Is your building gonna be this wide all
the way back?
Or is it just gonna be, you know, up to
Is it gonna be on the same street as this
building here?
Those are the kind of things I think
like is that building gonna be right on
the same street as this building, but
starting here, which means the dimension
is gonna be less?
Or is it gonna be way, way, way wider
right about there?
Let's make it a little wider.
Way high up there.
And the back plane, remember, make sure
it's parallel.
Don't get wonky with it and do that, and
all of a sudden your,
you got a line coming all the way down
like that.
That's cool if you want to distort.
I do a lot of that kind of stuff, but for
me right now we're going to just bring it
here down.
And remember, this line here is parallel.
See, parallel.
It's gotta be parallel, is it?
Certainly is.
This is going back.
And that's a pretty intense drop.
See that?
That's pretty, that's pretty extreme.
It's really going back in space.
Really going back in space.
So if you have a street scene, and you
the street's coming all the way out like
you can start seeing that you're,
you're building, you can start to build a
And maybe this street is going
that way, and maybe there's a,
a corner here, like that.
And see, you would see the corner like
and you, you wouldn't see this side plane
of that corner.
You just wouldn't see that.
So you know, you might maybe say well, you
have a corner on the other side like that.
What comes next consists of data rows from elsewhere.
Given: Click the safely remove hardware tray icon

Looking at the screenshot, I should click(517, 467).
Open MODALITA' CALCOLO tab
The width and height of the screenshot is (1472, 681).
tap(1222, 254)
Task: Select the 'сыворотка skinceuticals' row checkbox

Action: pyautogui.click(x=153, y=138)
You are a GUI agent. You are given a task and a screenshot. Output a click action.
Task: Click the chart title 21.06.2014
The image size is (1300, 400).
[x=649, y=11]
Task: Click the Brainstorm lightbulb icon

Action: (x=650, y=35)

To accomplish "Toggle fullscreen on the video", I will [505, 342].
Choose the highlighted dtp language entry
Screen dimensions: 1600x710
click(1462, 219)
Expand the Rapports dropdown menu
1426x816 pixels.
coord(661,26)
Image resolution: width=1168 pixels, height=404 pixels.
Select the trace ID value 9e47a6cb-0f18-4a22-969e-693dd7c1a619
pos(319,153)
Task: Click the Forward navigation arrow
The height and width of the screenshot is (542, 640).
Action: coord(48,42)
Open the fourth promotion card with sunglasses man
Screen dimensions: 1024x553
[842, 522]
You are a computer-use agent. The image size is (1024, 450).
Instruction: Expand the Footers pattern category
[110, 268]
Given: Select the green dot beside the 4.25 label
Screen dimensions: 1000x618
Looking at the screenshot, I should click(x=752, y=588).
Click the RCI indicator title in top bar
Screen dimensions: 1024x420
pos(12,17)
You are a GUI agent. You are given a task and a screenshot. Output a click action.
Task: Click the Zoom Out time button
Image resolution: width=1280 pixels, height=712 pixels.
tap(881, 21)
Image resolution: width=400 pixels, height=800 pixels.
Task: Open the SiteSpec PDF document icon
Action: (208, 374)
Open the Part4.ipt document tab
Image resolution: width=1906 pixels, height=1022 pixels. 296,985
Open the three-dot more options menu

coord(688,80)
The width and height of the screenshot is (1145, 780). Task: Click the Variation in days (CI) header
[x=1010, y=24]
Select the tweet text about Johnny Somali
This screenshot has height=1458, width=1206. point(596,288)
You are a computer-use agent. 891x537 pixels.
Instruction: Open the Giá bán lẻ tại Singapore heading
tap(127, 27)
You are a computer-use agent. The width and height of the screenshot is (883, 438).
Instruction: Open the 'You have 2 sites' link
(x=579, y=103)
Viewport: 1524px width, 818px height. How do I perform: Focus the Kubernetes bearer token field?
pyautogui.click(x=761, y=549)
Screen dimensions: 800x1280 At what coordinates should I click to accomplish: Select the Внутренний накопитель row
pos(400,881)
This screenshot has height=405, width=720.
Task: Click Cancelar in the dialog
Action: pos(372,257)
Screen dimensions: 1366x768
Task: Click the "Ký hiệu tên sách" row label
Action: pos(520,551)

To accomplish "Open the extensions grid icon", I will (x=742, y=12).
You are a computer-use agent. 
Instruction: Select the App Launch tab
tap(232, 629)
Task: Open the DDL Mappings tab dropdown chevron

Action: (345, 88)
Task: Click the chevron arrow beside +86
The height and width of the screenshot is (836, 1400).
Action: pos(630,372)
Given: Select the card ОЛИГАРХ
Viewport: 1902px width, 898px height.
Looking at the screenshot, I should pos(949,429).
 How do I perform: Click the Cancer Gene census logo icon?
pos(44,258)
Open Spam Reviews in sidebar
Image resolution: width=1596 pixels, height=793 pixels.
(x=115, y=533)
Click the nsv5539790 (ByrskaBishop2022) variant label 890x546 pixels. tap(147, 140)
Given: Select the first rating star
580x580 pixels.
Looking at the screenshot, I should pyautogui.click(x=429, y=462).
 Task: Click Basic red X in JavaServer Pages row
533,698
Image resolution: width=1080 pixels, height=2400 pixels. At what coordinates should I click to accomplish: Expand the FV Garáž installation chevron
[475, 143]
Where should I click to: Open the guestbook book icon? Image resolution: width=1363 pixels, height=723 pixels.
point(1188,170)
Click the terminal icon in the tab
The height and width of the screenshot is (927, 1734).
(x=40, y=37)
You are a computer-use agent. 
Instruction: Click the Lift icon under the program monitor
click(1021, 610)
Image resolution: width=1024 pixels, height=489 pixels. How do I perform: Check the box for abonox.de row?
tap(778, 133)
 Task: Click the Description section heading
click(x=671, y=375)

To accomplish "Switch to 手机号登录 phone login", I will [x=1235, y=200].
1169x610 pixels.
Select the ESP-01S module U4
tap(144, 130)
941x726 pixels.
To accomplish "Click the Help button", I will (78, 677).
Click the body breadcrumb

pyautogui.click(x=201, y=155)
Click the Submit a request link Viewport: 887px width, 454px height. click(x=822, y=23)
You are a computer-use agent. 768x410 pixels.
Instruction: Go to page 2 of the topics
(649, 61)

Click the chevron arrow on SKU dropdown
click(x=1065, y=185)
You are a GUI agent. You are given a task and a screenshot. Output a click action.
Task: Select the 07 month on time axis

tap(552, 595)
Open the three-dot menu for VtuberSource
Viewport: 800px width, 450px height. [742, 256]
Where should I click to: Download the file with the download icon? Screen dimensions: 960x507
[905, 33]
And then you could just develop whatever.
Maybe I want a trash can, okay, well
let's, let's put a trash can down there.
You just have two lines, and you have the
top plane,
sorry, the bottom plane of the trash can,
the top plane of the trash can, and that's
perspecting like that.
You might see a little bit of that, make
it into a,
you gotta draw an ellipse on it.
Has to be an ellipse now cuz it's a
As you could see, you could start, you
could put people in, trash cans.
You name it, you can do it.
You've got the idea of linear perspective.
So try this at home with, landscapes,
buildings, architecture, trash cans,
whatever you want.
Look at a photo and really think about,
a good exercise is think about where the
vanishing points are.
Like look at a photo and see, take a piece
of tracing paper,
put it on top of that, and see where
everything is receding to.
That's really interesting.
And then you start, you can start dialing
into going whoa,
that's got a very extreme vanishing point.
Or there's two-point, that's two-point
perspective, or
that's one-point perspective.
Or that's really a funky camera because
it's really making everything fish eye.
So do that at home, just check that out.
Look for where vanishing points are, and
really just as you go around during the
day just think about where your,
you eye level is and think about where
your vanishing points are.
And, and it's really fun.
It's really fun.
It's exciting and it can bring you a whole
new dimension to the way your brain works.